---- ENTRIES SHOWN

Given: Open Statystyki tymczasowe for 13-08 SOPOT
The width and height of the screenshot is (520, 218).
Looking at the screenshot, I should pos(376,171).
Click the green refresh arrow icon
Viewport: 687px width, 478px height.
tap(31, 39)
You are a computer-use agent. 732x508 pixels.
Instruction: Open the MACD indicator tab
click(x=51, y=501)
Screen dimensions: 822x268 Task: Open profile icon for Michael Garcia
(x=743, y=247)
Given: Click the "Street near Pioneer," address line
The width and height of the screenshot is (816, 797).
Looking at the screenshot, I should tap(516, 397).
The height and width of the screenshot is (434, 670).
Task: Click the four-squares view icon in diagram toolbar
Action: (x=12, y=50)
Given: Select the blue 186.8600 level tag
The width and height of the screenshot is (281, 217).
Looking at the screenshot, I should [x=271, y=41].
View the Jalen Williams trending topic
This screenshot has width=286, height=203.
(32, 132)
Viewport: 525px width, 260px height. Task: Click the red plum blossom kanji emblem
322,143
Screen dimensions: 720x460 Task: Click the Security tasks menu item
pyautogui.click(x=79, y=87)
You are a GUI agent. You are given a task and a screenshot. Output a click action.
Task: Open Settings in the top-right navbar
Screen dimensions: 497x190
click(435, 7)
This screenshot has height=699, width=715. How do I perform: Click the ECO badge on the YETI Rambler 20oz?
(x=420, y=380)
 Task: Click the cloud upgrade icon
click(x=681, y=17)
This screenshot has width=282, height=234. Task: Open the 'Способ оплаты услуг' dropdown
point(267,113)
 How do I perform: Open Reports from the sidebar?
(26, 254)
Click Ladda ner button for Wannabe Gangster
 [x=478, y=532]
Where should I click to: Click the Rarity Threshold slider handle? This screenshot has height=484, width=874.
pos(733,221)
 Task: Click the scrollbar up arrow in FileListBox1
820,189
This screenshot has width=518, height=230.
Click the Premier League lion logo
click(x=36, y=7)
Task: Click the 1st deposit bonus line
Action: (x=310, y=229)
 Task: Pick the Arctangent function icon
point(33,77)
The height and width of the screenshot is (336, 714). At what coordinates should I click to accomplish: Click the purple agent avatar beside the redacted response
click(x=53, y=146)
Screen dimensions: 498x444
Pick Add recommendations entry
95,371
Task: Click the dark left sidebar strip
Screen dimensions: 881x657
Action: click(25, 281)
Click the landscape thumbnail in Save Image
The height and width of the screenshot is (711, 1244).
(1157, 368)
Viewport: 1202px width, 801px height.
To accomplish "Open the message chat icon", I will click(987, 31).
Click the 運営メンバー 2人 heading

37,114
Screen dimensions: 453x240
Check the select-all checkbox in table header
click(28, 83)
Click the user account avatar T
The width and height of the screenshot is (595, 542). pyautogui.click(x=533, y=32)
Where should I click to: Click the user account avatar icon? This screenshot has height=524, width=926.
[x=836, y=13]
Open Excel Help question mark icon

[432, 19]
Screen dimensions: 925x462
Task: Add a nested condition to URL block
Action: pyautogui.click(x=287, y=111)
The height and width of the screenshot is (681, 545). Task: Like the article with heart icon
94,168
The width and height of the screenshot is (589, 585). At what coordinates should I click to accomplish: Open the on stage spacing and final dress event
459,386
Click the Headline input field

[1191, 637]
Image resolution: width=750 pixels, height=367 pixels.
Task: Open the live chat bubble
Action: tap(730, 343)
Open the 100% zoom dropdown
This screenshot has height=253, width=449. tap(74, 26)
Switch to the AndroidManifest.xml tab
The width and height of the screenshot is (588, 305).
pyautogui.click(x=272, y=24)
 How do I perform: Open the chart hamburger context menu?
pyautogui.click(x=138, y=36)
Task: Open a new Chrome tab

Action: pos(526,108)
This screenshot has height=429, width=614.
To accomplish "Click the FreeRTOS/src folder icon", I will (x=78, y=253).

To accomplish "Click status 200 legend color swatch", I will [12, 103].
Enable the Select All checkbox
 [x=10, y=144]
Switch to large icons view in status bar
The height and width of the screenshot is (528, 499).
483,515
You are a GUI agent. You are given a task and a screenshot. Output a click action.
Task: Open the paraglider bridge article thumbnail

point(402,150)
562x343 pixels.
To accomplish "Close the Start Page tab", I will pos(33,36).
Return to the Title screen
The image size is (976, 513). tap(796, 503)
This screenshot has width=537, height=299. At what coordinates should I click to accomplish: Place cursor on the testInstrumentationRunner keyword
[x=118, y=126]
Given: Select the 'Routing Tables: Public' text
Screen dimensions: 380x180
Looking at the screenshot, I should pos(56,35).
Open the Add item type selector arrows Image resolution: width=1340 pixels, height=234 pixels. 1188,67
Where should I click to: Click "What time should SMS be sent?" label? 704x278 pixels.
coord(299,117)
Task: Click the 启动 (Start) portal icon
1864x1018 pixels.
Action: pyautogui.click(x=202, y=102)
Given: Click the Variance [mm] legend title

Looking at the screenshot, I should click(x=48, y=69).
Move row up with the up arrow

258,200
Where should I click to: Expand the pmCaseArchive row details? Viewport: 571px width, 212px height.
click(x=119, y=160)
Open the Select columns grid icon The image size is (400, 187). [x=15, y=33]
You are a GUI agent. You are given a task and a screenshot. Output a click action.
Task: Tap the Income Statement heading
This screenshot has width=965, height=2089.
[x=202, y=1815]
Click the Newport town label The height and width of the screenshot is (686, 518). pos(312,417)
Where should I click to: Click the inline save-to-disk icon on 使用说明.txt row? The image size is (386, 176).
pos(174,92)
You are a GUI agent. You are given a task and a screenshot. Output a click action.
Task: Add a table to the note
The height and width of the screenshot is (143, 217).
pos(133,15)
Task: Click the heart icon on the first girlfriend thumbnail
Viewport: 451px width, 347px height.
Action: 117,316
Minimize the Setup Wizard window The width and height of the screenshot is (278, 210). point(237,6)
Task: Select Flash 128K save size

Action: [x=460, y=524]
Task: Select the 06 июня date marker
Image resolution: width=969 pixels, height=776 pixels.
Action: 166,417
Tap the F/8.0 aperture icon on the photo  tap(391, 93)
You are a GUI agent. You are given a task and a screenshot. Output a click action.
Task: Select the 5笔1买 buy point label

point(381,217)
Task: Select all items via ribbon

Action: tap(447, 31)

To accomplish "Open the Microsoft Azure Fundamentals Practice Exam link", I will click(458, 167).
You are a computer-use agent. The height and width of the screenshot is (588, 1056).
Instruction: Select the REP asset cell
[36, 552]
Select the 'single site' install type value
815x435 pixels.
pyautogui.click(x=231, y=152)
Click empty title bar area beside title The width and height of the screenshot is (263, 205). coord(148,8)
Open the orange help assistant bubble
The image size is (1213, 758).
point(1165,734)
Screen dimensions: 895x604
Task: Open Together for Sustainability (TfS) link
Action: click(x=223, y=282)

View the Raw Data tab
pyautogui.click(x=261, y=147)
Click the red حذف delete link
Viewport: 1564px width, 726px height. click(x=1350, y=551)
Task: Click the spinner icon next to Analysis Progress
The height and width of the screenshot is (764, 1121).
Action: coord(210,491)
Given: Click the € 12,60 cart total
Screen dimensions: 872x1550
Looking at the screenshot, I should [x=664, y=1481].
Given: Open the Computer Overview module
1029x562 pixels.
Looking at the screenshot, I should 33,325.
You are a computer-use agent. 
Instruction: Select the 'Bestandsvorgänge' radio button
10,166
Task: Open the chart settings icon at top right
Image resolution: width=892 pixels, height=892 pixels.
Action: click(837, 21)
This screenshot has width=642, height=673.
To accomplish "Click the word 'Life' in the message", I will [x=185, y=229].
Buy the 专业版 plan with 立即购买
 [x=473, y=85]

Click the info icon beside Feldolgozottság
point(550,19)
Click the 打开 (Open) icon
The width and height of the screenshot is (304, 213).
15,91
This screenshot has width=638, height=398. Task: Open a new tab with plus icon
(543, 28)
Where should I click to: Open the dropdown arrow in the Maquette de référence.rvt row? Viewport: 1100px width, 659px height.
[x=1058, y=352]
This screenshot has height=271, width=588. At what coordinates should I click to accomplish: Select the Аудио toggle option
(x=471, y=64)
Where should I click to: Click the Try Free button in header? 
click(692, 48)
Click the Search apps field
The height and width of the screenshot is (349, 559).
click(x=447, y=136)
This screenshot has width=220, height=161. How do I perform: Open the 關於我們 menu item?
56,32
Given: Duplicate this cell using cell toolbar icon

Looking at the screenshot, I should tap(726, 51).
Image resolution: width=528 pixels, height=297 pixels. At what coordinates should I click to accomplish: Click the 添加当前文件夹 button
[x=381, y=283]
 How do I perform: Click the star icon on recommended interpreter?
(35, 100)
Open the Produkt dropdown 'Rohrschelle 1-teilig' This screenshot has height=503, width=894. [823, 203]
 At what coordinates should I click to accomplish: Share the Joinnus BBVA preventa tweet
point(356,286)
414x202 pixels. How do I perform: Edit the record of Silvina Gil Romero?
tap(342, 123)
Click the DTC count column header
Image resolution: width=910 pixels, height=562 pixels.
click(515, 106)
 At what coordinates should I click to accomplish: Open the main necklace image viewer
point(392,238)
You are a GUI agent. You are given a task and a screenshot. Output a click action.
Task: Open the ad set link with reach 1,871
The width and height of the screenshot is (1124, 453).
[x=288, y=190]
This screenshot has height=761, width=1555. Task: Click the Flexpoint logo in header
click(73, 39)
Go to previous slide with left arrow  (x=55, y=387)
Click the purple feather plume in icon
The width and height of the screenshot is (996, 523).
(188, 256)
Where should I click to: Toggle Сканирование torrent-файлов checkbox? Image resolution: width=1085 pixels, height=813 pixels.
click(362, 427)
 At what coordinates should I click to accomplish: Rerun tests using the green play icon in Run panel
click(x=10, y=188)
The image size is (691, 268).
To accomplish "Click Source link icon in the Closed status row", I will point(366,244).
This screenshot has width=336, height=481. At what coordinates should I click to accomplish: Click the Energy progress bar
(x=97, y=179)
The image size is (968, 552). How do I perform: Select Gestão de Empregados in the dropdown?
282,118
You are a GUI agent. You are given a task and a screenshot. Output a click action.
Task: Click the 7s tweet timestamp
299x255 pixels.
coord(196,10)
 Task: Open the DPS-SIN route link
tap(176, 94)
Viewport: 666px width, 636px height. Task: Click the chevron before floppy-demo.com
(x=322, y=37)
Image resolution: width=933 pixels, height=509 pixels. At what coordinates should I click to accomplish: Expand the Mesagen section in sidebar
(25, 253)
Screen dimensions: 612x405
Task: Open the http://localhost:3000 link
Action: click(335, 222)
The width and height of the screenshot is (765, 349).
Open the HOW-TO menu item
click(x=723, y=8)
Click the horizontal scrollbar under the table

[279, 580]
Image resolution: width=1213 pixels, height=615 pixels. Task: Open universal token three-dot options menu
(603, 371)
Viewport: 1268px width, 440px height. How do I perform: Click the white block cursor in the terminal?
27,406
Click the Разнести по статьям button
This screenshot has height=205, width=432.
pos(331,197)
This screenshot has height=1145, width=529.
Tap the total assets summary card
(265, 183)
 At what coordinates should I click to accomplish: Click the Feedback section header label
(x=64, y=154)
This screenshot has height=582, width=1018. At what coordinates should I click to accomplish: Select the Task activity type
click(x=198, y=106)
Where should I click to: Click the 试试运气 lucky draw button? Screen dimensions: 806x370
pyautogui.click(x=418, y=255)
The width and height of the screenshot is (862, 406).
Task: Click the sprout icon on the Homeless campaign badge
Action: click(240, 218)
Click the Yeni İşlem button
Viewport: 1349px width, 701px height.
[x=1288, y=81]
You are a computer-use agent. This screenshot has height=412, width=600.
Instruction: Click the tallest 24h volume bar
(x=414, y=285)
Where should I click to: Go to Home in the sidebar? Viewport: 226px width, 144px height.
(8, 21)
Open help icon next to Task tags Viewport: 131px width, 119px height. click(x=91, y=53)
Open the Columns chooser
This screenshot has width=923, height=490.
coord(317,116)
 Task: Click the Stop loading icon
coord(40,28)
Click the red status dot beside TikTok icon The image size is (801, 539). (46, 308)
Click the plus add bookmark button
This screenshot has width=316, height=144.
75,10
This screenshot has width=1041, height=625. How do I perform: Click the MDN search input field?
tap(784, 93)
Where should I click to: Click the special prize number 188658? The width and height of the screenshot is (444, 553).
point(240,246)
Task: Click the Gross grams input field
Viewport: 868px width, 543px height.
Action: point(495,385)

--------

What are the lines above that hold the string "Start"? Copy them.

To accomplish "Close the Start Page tab", I will pos(33,36).
Task: Click the 启动 (Start) portal icon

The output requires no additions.